In caso di superamento dei capi allevati rispetto alla “capienza” dei terreni posseduti o condotti in forza di un contratto di affitto o di comodato, nel caso di ditta individuale come di società semplice o ente non commerciale, i capi eccedenti producono un reddito forfettizzato, ai sensi del successivo art. 56, comma 5, TUIR, mentre gli altri soggetti continueranno a produrre un reddito di impresa.
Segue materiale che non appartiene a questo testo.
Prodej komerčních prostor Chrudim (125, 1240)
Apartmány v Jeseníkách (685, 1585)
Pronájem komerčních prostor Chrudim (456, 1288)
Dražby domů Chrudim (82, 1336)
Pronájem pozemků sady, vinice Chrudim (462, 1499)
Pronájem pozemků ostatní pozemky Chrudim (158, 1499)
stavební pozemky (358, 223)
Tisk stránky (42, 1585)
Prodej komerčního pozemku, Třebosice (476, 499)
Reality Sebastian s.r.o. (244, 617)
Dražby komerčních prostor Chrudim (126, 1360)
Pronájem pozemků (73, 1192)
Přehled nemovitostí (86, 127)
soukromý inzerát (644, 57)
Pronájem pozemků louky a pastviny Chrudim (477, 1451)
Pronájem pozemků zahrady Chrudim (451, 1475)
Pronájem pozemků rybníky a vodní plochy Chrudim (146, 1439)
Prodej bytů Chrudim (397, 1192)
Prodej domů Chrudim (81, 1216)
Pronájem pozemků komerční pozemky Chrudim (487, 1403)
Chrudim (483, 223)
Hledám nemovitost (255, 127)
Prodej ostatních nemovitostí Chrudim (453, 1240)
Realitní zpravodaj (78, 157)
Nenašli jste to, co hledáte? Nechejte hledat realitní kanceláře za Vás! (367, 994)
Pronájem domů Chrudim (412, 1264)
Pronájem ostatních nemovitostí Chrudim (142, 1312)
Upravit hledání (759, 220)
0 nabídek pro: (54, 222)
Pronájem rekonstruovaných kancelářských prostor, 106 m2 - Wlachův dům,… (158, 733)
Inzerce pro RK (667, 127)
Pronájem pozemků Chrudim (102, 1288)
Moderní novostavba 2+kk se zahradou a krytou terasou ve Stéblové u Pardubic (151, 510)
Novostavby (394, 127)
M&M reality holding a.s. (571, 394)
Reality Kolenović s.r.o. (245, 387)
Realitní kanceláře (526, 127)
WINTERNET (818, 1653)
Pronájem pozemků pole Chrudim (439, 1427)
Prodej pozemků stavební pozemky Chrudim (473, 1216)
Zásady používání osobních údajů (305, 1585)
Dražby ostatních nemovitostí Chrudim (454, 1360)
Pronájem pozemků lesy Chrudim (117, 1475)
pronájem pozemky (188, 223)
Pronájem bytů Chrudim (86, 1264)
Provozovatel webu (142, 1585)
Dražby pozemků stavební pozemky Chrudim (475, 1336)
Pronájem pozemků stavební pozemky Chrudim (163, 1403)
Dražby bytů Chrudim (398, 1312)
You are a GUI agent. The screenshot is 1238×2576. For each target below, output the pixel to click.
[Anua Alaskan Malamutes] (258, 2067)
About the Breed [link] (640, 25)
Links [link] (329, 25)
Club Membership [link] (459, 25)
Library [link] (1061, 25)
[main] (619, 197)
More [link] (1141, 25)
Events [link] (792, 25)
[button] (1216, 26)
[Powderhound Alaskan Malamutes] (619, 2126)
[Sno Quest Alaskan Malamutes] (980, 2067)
Inoltre, in ossequio a quanto stabilito dall’art. 18-bis, D.P.R. n. 600/1973, deve essere tenuto il c.d. registro di carico-scarico degli animali; infatti, è previsto che «I soggetti i quali, fuori dell’ipotesi di cui all’art. 28 (ora 32), lettera b), del decreto del Presidente della Repubblica 29 settembre 1973, n. 597, svolgono attività di allevamento di animali devono tenere un registro cronologico di carico e scarico degli animali allevati, distintamente per specie e ciclo di allevamento, con l’indicazione degli incrementi e decrementi verificatisi per qualsiasi causa nel periodo d’imposta».
Ai fini IVA, l’allevatore di cani applicherà sempre le regole ordinarie, in quanto non soddisfa il requisito oggettivo consistente nella cessione di prodotti agricoli e ittici compresi nella Prima parte dell’allegata Tabella A.